I dunno, I wasn’t exactly expecting Mass Effect here, but as far as I can tell my choices so far have been of no consequence whatsoever.
I’m mildly surprised that I managed to snag “Vsin”. I mean, I ran into a guy several years ago in GW1 who overlapped with my old V + class/role naming scheme.
Other than that though, Aldracity seems to be unique to me since I’ve managed to snag it on every game I’ve tried. I also have auraofblade, but I haven’t really used that one since Exteel…
The concept of Dynamic Events is pretty cool. Repeatable content that changes based on what conditions are met.
However, there’s one big issue that I have with DEs. With the possible exception of Arah (I haven’t been there yet), most given world states have only ONE progression option.
Lets take a simple example: Centaurs are attacking the bridge in Kessex Hills. You change the world state to “We have repelled the Centaurs”. The ONLY progression option from that point onwards is “Centaurs attack the bridge”. As such, if you repeatedly repel the Centaurs at the bridge, NOTHING ELSE HAPPENS ANYWHERE ELSE IN THE CHAIN. All you’re going to get is Centaurs attacking the bridge over and over and over and over and ove…zzzzzzzzz. Certainly, a different event can be firing off somewhere else, but in the immediate vicinity there will rarely be any other event that you can quickly pounce on.

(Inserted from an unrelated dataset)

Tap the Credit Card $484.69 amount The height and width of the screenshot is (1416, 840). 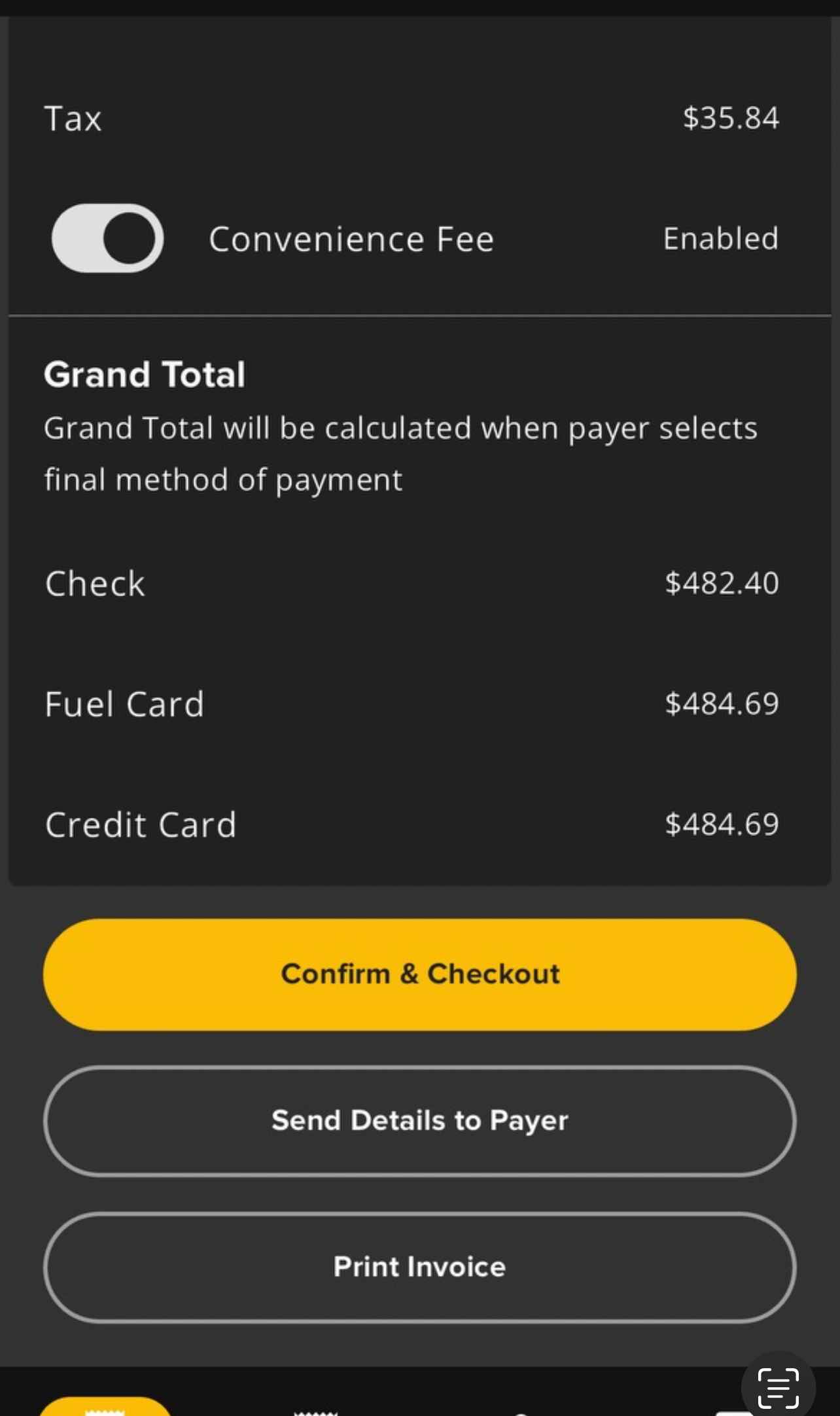(x=722, y=824)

And this also means that events don’t really, well, “Cascade”. Even if you do get the fail state, the next event is to attack the next town. Which you can still camp at with no fear of finding centaurs smashing down any other doors. Event iteration is as linear as a LinkedList: even if you want option 3, you MUST run past option 1 and option 2 just to get there. And if you never get past option 1? Well then tough luck buster.

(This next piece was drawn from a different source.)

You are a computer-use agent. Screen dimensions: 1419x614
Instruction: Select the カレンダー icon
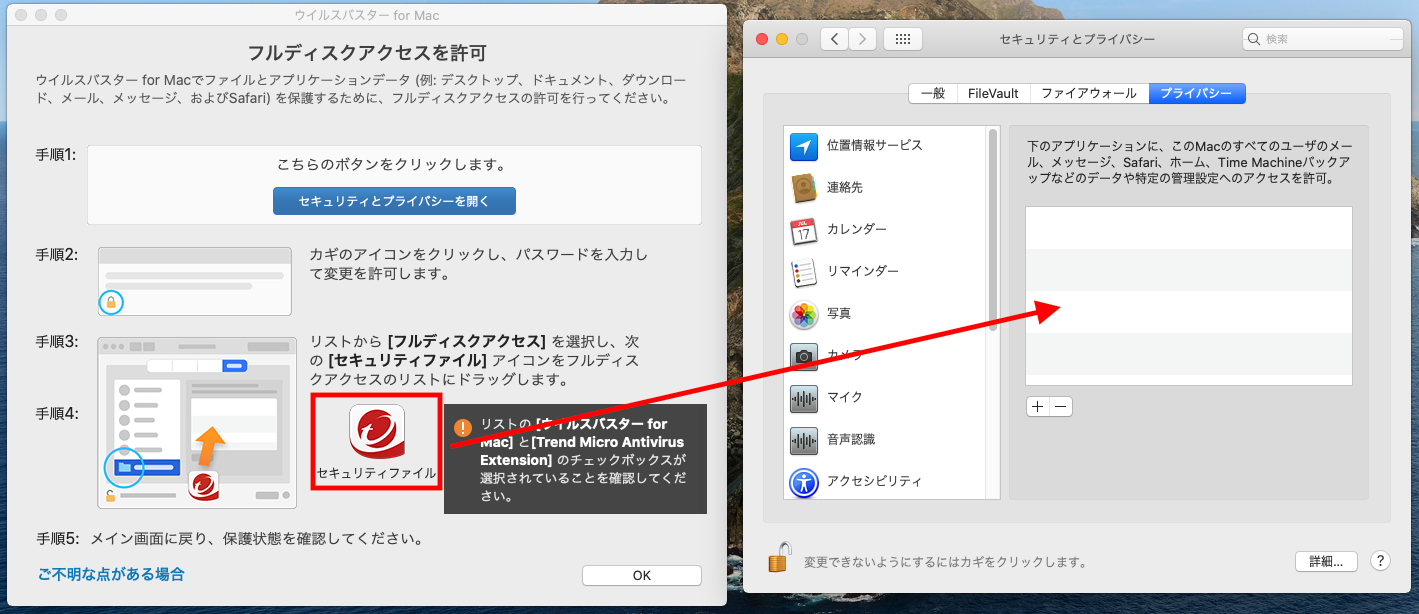[805, 229]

Therefore, Anet needs to at least implement it such that event chains, well, AREN’T chains. Without forcing them to just write more events, they could instead allow for multiple events to count as “start” options, which in turn can set off other events. For example, instead of always attacking the bridge as the start event, Centaurs could alternate between the bridge and a nearby town, or possibly both at the same time in order to attempt to force a fail state. From there, it would then activate adjacent events and badda bing badda boom we have the promised cascading. I’m certain that if events are coded as “nodes”, you could just list two options as start choices, and then add extra branch options for any given event. Those options could be chosen at random (y’know, to be Dynamic?) and that would simultaneously provide additional events and a better chance of creating fail states, without just making monsters crap on people.
Open World:
Greatsword/Shorbow
Troll Ungent
Spike/Flame/Snake Traps (occasionally swapping Spike for Frost)
Entangle
Fern Hound/Devourer
I was absolutely shocked at how fun the 20 Skirmishing “Throw Traps” trait is. Seriously, it just feels good to use them, and the damage output from stacking three is fairly respectable. Besides, having an on-demand Ranged AoE Snare is just plain awesome. Flame Trap is nice with the Greatsword since I can get the Fire Aura combo without requiring Torch > Swap.
Dungeons:
Axe/Warhorn + Shortbow/Longbow
Troll Ungent (no, I don’t use Healing Spring…Water is a meh combo field)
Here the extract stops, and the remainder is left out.